**YOUR INSTRUCTIONS:** Return the lines below exactly, starting with the line that contains "Click the purple Youtube peak progress bar" and stopping after the last line.

(Extracted data entries)
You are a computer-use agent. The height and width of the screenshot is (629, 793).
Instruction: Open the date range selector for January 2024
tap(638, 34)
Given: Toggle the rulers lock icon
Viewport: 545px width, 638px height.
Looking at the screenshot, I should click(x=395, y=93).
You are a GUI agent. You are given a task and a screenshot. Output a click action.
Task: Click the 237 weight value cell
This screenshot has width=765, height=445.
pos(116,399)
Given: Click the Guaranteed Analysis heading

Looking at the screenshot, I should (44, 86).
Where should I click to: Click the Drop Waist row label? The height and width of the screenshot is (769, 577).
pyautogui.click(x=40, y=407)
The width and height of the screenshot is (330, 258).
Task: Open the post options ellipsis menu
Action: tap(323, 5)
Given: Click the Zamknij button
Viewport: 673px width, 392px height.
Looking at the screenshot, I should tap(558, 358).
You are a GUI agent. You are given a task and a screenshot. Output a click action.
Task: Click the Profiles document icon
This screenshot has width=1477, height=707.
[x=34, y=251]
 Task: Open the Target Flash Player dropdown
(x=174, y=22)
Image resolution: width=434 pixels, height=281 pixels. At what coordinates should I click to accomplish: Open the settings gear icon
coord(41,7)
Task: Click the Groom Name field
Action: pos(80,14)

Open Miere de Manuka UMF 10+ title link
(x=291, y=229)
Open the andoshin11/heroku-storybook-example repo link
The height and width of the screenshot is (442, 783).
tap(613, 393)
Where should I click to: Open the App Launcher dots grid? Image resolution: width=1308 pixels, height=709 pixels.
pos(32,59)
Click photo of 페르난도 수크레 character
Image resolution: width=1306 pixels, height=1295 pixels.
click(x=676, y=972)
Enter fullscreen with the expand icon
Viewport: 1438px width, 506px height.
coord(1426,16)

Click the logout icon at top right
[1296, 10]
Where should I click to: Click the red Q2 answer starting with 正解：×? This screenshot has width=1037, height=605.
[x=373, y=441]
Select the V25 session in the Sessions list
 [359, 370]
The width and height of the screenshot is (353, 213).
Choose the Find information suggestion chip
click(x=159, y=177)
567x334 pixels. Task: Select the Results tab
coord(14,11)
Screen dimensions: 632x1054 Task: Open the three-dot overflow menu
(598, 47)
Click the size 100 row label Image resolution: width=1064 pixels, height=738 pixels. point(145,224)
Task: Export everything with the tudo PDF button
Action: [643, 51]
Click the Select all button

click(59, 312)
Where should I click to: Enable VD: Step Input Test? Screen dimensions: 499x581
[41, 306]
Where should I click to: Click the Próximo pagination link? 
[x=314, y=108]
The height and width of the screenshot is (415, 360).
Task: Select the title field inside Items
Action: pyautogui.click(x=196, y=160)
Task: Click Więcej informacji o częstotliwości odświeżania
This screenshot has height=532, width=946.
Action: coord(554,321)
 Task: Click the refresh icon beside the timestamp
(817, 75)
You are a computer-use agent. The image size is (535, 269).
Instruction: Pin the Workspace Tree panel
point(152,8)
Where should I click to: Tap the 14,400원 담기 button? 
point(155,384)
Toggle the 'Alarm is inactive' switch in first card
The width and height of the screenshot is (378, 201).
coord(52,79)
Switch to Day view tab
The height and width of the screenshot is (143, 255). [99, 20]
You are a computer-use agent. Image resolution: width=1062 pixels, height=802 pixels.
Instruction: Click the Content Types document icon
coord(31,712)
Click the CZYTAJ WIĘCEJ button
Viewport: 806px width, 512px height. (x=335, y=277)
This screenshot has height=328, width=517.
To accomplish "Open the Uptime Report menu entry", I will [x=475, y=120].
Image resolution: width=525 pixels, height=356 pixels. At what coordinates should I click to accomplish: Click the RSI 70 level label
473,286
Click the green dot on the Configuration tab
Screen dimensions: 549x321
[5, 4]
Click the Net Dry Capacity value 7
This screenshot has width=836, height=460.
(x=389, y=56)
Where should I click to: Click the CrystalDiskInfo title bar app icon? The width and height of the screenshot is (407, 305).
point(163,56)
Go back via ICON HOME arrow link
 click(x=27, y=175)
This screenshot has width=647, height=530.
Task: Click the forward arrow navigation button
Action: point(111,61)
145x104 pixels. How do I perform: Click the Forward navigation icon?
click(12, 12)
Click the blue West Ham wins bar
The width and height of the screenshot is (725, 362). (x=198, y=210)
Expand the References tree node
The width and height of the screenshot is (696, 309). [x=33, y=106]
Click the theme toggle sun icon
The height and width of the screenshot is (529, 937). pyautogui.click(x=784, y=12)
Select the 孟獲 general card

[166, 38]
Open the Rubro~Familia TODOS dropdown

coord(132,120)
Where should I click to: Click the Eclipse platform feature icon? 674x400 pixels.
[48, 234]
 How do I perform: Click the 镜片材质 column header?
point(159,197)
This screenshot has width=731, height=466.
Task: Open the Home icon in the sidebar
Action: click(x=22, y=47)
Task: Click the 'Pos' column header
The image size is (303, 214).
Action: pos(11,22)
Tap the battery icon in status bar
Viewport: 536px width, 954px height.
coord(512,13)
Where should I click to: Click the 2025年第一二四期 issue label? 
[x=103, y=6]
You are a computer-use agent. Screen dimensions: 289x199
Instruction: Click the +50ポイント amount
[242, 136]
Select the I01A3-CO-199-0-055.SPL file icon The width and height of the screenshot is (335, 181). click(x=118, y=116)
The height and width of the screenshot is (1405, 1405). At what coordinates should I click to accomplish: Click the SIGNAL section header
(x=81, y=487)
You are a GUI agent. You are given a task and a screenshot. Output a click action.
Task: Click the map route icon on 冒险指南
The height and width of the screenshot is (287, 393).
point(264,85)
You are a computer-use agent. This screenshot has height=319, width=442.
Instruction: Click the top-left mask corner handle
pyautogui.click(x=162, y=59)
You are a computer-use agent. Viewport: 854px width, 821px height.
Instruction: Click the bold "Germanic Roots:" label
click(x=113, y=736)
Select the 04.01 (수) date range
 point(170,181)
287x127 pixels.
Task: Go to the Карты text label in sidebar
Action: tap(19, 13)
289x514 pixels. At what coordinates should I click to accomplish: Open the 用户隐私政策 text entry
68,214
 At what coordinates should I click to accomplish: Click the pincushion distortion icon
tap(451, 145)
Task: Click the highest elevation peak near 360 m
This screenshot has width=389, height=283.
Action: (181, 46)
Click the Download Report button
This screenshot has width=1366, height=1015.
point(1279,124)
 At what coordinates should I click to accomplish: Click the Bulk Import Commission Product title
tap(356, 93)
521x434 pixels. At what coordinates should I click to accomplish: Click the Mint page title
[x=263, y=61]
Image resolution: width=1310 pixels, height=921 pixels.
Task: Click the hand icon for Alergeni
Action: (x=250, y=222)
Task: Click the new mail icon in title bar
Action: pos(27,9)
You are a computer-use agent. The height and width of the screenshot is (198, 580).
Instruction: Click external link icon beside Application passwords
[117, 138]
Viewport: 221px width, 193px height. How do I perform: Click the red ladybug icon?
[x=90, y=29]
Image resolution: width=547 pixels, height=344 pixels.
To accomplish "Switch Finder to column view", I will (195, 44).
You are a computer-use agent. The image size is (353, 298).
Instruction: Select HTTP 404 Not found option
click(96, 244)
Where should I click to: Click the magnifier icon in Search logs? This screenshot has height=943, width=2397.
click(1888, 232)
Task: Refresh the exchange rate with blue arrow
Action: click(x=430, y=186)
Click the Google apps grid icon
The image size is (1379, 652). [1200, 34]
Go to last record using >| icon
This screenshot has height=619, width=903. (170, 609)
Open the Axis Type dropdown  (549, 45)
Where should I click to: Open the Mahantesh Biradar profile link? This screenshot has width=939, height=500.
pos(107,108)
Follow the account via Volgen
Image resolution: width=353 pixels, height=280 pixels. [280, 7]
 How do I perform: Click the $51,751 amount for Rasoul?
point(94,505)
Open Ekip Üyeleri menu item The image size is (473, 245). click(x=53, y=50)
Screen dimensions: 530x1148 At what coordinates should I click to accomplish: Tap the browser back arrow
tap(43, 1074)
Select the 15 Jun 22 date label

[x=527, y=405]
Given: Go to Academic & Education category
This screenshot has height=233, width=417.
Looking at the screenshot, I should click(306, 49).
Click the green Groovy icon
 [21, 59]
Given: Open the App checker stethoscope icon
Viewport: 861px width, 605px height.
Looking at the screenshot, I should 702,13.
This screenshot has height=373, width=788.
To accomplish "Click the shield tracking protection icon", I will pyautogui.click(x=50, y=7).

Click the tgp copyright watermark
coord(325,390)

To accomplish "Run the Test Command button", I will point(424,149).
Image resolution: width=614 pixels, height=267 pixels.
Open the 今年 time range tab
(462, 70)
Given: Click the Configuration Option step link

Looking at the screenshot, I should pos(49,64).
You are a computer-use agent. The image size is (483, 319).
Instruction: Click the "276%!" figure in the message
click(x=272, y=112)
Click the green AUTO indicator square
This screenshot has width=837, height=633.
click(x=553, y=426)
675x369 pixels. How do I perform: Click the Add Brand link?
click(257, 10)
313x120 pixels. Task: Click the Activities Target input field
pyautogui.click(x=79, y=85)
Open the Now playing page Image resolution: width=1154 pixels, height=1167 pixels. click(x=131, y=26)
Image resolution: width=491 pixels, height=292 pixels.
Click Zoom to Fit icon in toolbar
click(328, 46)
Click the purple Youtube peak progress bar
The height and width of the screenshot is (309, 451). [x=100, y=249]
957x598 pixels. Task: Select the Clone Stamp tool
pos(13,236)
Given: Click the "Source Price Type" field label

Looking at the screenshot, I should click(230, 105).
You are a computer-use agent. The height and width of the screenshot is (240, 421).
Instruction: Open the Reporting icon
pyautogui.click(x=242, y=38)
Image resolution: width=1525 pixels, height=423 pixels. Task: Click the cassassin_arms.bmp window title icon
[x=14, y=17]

**EXERCISE RESPONSE:**
Click the purple Youtube peak progress bar
The height and width of the screenshot is (309, 451). [x=100, y=249]
957x598 pixels. Task: Select the Clone Stamp tool
pos(13,236)
Given: Click the "Source Price Type" field label

Looking at the screenshot, I should click(230, 105).
You are a computer-use agent. The height and width of the screenshot is (240, 421).
Instruction: Open the Reporting icon
pyautogui.click(x=242, y=38)
Image resolution: width=1525 pixels, height=423 pixels. Task: Click the cassassin_arms.bmp window title icon
[x=14, y=17]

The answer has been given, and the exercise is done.